In 1993 a pair of games became synonymous with the moral panic over video game violence. Let's go back to September 24, 1993 to look at the first:
Why won't anybody think of the children?! Do you have any idea how hard it was for a kid in 1993 to get a $60 game without their parents being involved? Again, my kids with their 5G phones can download free apps that are 1000x worse than Mortal Kombat and visit web pages that are 10,000x worse. Yet it's not a problem I think about for one second.
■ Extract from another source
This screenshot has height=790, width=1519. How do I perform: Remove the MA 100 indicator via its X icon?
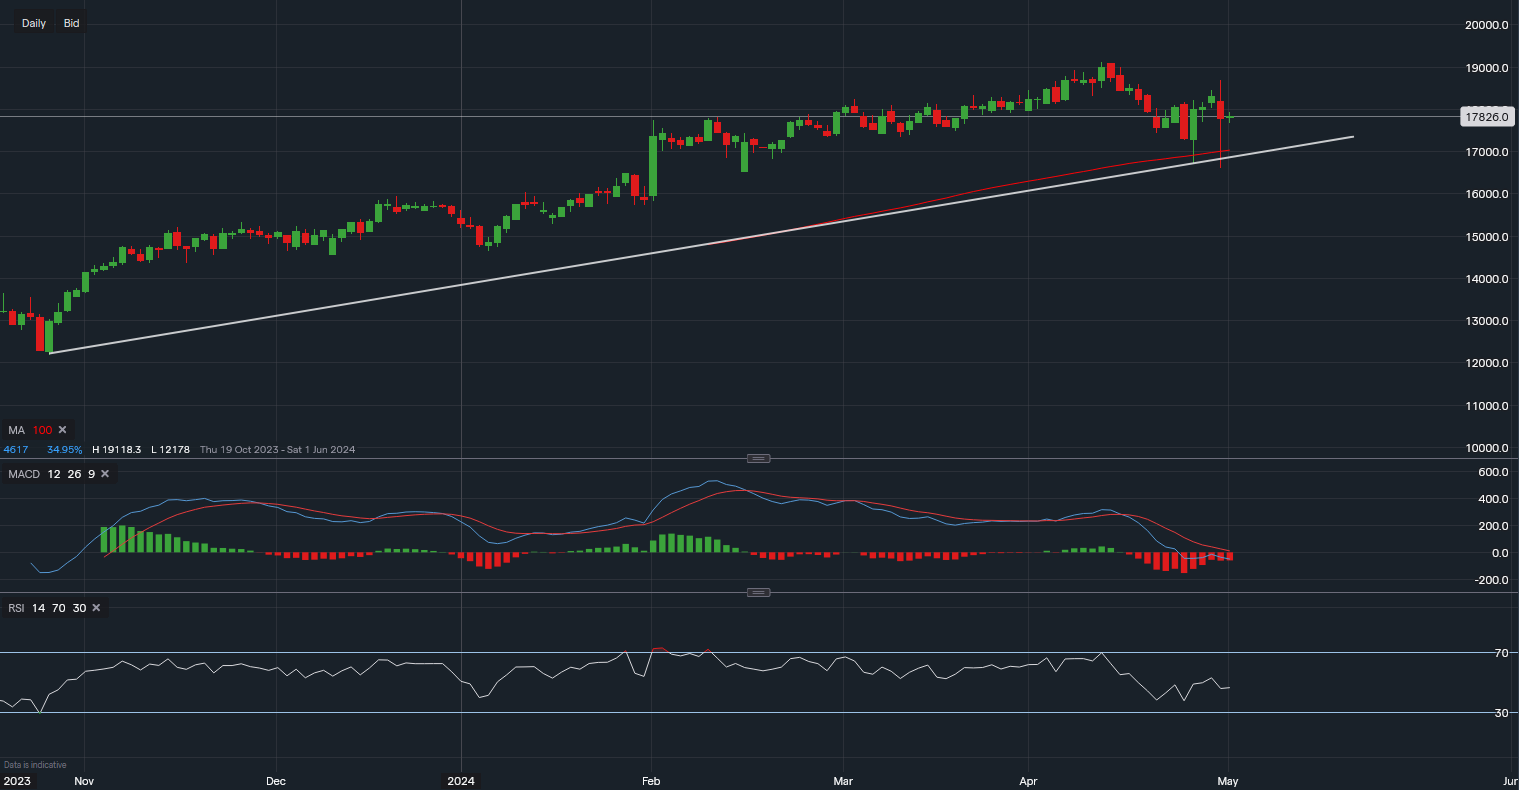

And the other was of course Night Trap. A game that is less violent than a Saw movie commercial. From December 17, 1993:
At this point Night Trap had been out for over a year and was largely unnoticed. It was well on the path to being cleared out for $5. It's an illustration of how out of touch the people upset by it were. If they were 2-3 months slower in outraging it would already be out of stores.
All this drama led to a new rating system, described here on January 4, 1994:
Joe Lieberman is of course strongly opposed to violence except for when he's not (https://en.wikipedia.org/wiki/Political_positions_of_Joe_Lieberman#Military_intervention). Make sure you scroll down to his views on the Geneva Conventions too. For Herb Kohl this is fairly consistent with his other views. I'm not here to take sides. I'm just calling out the inconsistency where someone is against kids seeing violence on TV unless it's from an actual war.
The outrage over Night Trap was so great that by January 10, 1994 Sega decided to act:
Except Night Trap was already out of stores. I can personally vouch for this. Once some stores pulled Night Trap it immediately sold out at the locations that still had it.
At the end of the '90s, first person shooters received a ton of negative press. From April 25, 1999:
Hey, it's his store and he can sell whatever he wants. As you can tell from my previous comments I'm a big fan of people who are consistent. He felt it was wrong to sell shooters so he stopped. He didn't demand everyone else do the same either.
February 18, 2004 was just before the "hot coffee" incident, making this headline somewhat prophetic:
Oh, forgot to note that there's a second moral panic on that page.
Getting back to people being wildly inconsistent on December 23, 2005:
Arnold Schwarzenegger was very concerned about exposing children to violence. Very concerned I tell you.
So that's all I have. There's always a chance I'll scour the archives again and expand this page. Until then, thanks for sticking around to the end.